Tempo 100 Verkehrsschild
Das Leben entschleunigen und beim Autofahren wie auch beim Alkoholkonsum etwas auf die Bremse steigen. Was spricht dagegen?
IMAGO/Manngold

"Ich fahre mit dem Auto, alles geht so schnell. Rechts der Berg und links die Schlucht und über mir der Himmel so blau, blau, blau." Ist auch schon wieder ein Zeiterl her, dass Minisex auf der Neuen Deutschen Welle gesurft sind. Die Welt hat sich weitergedreht. Kein Berg und keine Schlucht weit und breit, wir fahren schließlich von Wien ins Burgenland – ja, mit dem Auto, aber nein, nicht wirklich schnell. Blauer Himmel passt fast immer zum Burgenland, dem zu Recht die meisten Sonnenstunden nachgesagt werden. Und prinzipiell ist es nachvollziehbar, dass es jemand eilig hat, dorthin zu kommen.

□ □ □ □ □

• **Schriftliche Aufgabe 1**:
Tippe aus der Auflistung die Zeilen ab, beginnend bei der Zeile mit „You are a GUI“ und endend bei der Zeile mit „point(1250,801)“, beide eingeschlossen.
Die Auflistung hat mit dem Text über Tempo 100 nichts zu tun.

• **Material zur Übung**:
□ □ □ □ □

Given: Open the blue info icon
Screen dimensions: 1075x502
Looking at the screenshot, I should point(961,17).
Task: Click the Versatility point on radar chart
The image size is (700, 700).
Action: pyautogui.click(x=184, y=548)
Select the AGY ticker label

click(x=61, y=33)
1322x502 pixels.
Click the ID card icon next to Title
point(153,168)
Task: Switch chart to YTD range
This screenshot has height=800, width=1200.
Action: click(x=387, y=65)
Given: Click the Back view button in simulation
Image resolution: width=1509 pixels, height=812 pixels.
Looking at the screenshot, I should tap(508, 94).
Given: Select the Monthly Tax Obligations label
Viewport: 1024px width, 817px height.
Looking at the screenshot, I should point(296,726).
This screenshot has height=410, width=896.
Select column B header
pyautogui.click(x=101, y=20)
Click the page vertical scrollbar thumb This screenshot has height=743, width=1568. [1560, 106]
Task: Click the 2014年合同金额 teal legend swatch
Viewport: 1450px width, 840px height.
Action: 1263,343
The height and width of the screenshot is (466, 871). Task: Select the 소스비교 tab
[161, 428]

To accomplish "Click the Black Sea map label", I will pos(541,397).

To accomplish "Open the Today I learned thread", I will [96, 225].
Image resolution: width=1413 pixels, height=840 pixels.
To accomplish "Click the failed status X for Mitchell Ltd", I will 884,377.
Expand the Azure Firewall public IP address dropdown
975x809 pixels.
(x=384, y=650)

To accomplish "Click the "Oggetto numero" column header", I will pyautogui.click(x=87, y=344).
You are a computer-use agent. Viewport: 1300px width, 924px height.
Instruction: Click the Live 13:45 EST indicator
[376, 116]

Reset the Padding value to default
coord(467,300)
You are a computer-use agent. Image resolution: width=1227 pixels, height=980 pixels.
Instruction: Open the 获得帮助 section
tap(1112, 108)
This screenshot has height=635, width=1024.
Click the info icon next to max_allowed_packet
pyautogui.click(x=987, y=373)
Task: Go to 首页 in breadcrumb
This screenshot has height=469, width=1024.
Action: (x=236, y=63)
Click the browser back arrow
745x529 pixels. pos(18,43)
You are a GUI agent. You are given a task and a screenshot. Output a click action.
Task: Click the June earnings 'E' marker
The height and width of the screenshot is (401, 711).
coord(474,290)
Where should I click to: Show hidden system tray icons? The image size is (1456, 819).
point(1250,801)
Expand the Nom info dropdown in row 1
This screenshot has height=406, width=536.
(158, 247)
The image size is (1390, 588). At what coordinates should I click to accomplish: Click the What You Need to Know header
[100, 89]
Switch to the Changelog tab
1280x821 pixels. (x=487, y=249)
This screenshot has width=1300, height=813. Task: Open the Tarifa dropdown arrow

□ □ □ □ □

• **Schriftliche Aufgabe 2**:
Gib aus dem Text über Tempo 100 die Stelle wortgetreu wieder, beginnend bei „Tempo 100 Verkehrsschild“ und endend bei „dorthin zu kommen.“.

• **Lösung 1**:
You are a GUI agent. You are given a task and a screenshot. Output a click action.
Task: Click the June earnings 'E' marker
The height and width of the screenshot is (401, 711).
coord(474,290)
Where should I click to: Show hidden system tray icons? The image size is (1456, 819).
point(1250,801)

• **Lösung 2**:
Tempo 100 Verkehrsschild
Das Leben entschleunigen und beim Autofahren wie auch beim Alkoholkonsum etwas auf die Bremse steigen. Was spricht dagegen?
IMAGO/Manngold

"Ich fahre mit dem Auto, alles geht so schnell. Rechts der Berg und links die Schlucht und über mir der Himmel so blau, blau, blau." Ist auch schon wieder ein Zeiterl her, dass Minisex auf der Neuen Deutschen Welle gesurft sind. Die Welt hat sich weitergedreht. Kein Berg und keine Schlucht weit und breit, wir fahren schließlich von Wien ins Burgenland – ja, mit dem Auto, aber nein, nicht wirklich schnell. Blauer Himmel passt fast immer zum Burgenland, dem zu Recht die meisten Sonnenstunden nachgesagt werden. Und prinzipiell ist es nachvollziehbar, dass es jemand eilig hat, dorthin zu kommen.